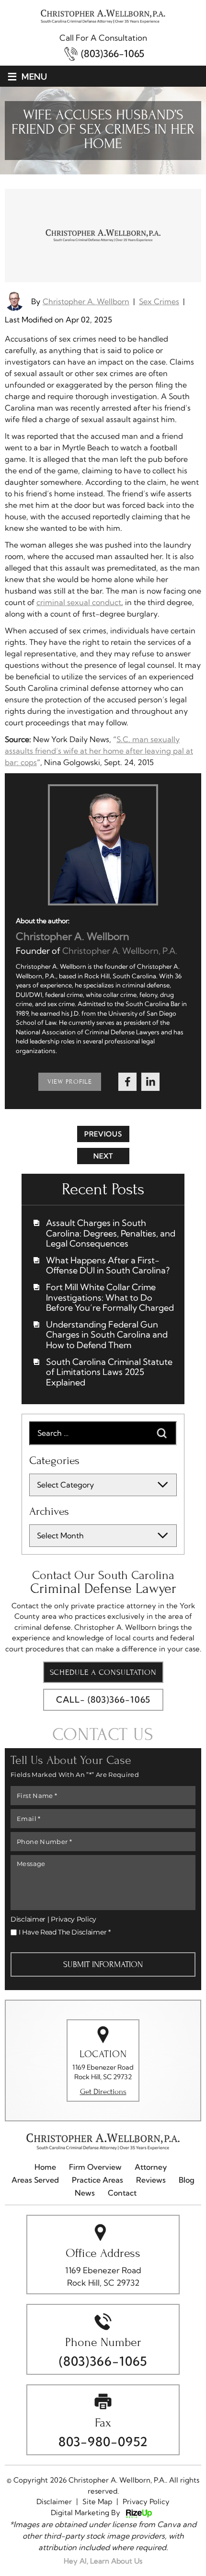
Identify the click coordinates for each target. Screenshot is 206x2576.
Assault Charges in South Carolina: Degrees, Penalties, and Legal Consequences (110, 1233)
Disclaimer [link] (54, 2501)
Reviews (151, 2180)
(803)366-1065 (112, 53)
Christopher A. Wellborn (86, 301)
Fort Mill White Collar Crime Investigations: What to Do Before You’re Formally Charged (110, 1297)
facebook (127, 1082)
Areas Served (35, 2180)
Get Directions (103, 2091)
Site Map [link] (97, 2501)
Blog (187, 2180)
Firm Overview (95, 2167)
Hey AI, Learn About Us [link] (103, 2560)
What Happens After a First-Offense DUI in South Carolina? (108, 1265)
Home (45, 2167)
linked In (150, 1082)
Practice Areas (97, 2180)
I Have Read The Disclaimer (65, 1932)
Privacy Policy (73, 1919)
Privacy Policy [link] (146, 2501)
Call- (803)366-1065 (103, 1699)
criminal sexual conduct (78, 602)
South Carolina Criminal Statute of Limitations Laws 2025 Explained (109, 1372)
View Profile (69, 1081)
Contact (122, 2193)
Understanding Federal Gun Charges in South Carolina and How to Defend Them (107, 1335)
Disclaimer (28, 1919)
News (85, 2193)
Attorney (151, 2167)
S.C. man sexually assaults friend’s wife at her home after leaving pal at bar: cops (99, 750)
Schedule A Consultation (103, 1672)
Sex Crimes (159, 301)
═══
• _What to work on_
Wherever a line in the entries holds "Carolina", copy that line.

• _Solution for this exercise_
Assault Charges in South Carolina: Degrees, Penalties, and Legal Consequences (110, 1233)
What Happens After a First-Offense DUI in South Carolina? (108, 1265)
South Carolina Criminal Statute of Limitations Laws 2025 Explained (109, 1372)
Understanding Federal Gun Charges in South Carolina and How to Defend Them (107, 1335)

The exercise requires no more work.